連載 市場原理に揺れるアメリカ医療(11)

症例管理者

李 啓充 Kaechoong Lee
マサチューセッツ総合病院内分泌部門,ハーバード大学医学部講師


 マネージド・ケアにおける医療コスト節減の一方策として,症例管理者(通常は保険会社に雇われた看護婦)をコストのかさみそうな症例に配置し,コスト節減にあたらせるという方法があることはすでに述べた。症例管理者は,医師および患者に医療保険でカバーされるサービスの範囲を知らせ,医療サービスを統合する役割を担うとともに,カバーされないサービスでも,コスト節減に役立つものならばそれを実現する権限が与えられている。
 例えば,外傷の後遺症で麻痺が残り,車椅子の使用が生活に必須となった患者を考えてみよう。もし,患者の家を車椅子が使えるように改装することで退院の時期が早められるとなれば,症例管理者には患者の家の改装にかかる費用を支出する権限が与えられている。長期入院にかかる費用に比べれば,家の改装費など微々たるものだからである。
 全患者のわずか5%が全医療費支出の70%を消費するとあって,コストのかさみそうな患者に対する保険会社の警戒心は非常に強い。保険会社にとって要注意の患者とは,(1)喘息,慢性閉塞性肺疾患,うっ血性心不全,腎不全,糖尿病などの慢性疾患,(2)妊娠合併症,(3)先天性疾患,(4)多疾患の合併,(5)頻回の入院歴,(6)頻回の救急外来受診歴,(7)末期患者,(8)身体障害の合併,などの患者であり,これらの症例には間違いなく症例管理者が配置されると思ってよい。

症例管理者導入の効果

 例えば,頻回の入院歴のある糖尿病患者を担当する症例管理者は,毎日電話連絡をとることで,主治医の指示した通りに血糖値が管理されているかを確認する。患者が治療をおろそかにして入院することに比べれば,毎日の電話など,文字通りただみたいなものである。
 ユニバーサル・ケア・ヘルス・プラン社の利用度審査兼症例管理部門の責任者であり,かつ自身が看護婦であるメアリ・ホッジスは次のような例をあげる。「当社では,毎年900例の喘息患者をケアしています。以前は喘息患者が救急外来を受診する回数は毎月130回,そのうち2日以上の入院を要する患者が70例という状態でした。すべての患者の自宅に看護婦を派遣し,自宅での吸入療法の指導にあたらせました。薬剤の量,吸入器の維持などをこと細かに教え,発作時には患者が自分で対処できるようにしたのです。この患者指導プランを始めてから3か月後には,入院数は従前の70例に比べわずか2例と激減しました。
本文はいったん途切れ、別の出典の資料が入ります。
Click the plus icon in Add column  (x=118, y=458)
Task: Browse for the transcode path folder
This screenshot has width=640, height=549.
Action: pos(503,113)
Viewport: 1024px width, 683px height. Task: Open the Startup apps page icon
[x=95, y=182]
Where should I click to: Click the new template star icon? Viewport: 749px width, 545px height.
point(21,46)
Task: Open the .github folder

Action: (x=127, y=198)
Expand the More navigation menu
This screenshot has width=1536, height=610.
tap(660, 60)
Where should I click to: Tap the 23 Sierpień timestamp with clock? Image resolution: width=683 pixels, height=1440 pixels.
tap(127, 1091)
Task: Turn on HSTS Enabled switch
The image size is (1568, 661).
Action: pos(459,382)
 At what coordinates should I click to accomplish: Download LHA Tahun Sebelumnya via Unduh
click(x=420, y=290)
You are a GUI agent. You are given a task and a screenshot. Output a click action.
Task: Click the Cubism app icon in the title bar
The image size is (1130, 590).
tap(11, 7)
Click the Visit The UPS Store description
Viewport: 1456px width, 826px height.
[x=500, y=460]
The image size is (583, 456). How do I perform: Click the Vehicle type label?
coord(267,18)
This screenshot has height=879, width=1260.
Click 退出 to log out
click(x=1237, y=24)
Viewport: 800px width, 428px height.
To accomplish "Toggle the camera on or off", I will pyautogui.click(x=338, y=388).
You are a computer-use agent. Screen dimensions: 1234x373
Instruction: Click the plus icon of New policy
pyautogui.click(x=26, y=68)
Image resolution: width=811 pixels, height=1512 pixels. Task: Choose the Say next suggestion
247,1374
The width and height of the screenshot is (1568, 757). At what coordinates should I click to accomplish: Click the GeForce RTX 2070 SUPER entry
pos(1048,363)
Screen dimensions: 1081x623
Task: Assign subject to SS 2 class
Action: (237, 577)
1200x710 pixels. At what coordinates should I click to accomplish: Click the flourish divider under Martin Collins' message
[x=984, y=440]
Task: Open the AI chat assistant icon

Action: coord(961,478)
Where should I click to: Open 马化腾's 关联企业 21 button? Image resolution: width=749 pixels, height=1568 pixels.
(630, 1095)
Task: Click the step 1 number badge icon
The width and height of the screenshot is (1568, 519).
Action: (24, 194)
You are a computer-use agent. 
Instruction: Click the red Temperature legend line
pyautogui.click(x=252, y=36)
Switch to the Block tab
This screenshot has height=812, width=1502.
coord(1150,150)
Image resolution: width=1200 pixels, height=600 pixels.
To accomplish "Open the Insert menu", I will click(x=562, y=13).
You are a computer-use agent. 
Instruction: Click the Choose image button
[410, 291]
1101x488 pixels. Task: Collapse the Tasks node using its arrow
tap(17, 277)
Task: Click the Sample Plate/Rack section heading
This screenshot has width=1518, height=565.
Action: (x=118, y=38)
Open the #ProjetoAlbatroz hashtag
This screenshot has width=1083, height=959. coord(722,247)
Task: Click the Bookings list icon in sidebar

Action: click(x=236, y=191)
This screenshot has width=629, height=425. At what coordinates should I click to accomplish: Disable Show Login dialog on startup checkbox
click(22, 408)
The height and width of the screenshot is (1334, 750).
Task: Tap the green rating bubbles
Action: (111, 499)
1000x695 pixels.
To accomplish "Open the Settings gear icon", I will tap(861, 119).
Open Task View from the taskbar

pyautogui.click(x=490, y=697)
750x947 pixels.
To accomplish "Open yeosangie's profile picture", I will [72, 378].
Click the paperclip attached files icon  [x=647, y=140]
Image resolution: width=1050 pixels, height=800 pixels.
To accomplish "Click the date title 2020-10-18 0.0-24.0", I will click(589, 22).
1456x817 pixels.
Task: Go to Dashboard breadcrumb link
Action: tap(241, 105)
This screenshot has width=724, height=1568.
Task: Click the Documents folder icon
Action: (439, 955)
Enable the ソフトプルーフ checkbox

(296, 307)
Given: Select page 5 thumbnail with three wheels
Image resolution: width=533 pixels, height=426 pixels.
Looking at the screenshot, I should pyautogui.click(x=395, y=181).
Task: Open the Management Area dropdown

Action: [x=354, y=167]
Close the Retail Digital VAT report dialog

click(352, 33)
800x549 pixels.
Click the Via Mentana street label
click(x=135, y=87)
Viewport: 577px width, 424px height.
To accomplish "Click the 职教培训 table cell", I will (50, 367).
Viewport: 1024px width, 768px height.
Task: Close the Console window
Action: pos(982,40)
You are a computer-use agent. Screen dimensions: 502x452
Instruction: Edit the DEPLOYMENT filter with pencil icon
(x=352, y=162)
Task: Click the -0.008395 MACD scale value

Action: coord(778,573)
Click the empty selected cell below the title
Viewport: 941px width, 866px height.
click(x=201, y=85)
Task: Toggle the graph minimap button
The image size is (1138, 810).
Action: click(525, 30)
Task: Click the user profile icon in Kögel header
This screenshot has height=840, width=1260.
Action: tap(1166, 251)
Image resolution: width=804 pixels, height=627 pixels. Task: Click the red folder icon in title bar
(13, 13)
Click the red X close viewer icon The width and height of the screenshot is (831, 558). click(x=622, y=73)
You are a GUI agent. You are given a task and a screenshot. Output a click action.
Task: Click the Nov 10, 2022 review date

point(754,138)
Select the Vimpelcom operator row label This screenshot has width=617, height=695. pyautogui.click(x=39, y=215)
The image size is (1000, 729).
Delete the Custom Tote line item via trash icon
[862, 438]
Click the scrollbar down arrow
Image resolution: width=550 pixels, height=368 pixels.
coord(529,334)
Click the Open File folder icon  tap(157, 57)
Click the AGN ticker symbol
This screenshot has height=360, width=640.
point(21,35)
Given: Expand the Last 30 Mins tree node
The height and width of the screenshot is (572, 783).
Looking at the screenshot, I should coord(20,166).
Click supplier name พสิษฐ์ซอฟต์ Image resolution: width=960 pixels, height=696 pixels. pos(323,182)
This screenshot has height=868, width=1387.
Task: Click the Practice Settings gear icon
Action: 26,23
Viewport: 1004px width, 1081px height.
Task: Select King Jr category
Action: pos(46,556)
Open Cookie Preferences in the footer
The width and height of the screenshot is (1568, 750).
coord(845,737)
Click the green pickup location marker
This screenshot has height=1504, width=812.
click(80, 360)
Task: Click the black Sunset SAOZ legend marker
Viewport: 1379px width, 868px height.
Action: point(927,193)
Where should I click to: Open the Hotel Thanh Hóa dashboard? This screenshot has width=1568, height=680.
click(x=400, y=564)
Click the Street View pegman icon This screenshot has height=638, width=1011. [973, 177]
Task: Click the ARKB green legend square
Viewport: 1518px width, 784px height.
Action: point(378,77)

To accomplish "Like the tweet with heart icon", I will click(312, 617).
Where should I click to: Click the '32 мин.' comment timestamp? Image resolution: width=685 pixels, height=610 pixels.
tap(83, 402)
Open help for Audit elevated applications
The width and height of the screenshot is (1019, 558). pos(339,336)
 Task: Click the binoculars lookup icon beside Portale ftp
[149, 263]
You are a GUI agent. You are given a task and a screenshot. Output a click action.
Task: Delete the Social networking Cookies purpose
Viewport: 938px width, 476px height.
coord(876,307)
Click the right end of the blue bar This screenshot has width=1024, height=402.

患者さんは自分で早期に発作に対処することができるようになったのです」
 しかし,糖尿病や喘息など,適切な患者教育の効果が容易に期待できる疾患はともかくとして,症例管理者が一般に医療コストの節減に役立っているかどうかは議論があるところであり,1994年8月のアーカイブズ・オブ・インターナル・メディスンに次のような内容の論文が発表されている(154巻1721頁)。668人の退院患者をランダムに2グループに分け,一方(333人)は症例管理者を配置してきめ細かく患者と連絡を取り,他方(335人)はコントロールとして退院後の受診などを患者の思い通りにさせ,両者を観察したのである。
 1年に及ぶ観察の間に,症例管理者はのべ6260回患者と接触したのだが,症例管理者が担当したグループに退院後の外来受診数が有意に多いものの,再入院の回数,再入院の際の平均入院日数などは2グループの間で差がなく,症例管理者がついたからといって患者が再入院することを防ぐ結果とはならなかった。

患者の利益の代弁者に?

 前回(2231号)は,医師と患者との間の信頼関係がマネージド・ケアの隆盛のもとで大きく変質し,患者が無条件に医師を信頼することが難しくなっていることを紹介したが,症例管理者という新しい職種は,医師と患者との間に立って患者の利益を代弁する役割を担いうる可能性を持つ。
 法的係争にあたって弁護士が依頼人の利益を代表するように,患者が不幸にして病を得たときに,患者の利益を代表して医師との間の交渉を行ない,患者に助言を与えるという役割が期待できるのである。実際,連載第3回(2205号)でアテナ社の広告を紹介したように,保険会社は「症例管理者は患者の味方」という宣伝を展開している。
 しかし,症例管理者が保険会社の従業員である限り,患者の利益を無条件に代表することはむずかしい。法学者のマーク・A・ロドウィンは,症例管理者が真に患者の利益を代表することが可能となるように,症例管理者の職務に関する倫理規範を設定し,独立の機関により個々の症例管理者の仕事ぶりをモニターする,あるいは症例管理者を保険会社から独立した存在とし,患者と保険会社との間の調停者としての役割を担わせることを提唱している(ニューイングランド・ジャーナル・オブ・メディスン332巻604頁,1995年)。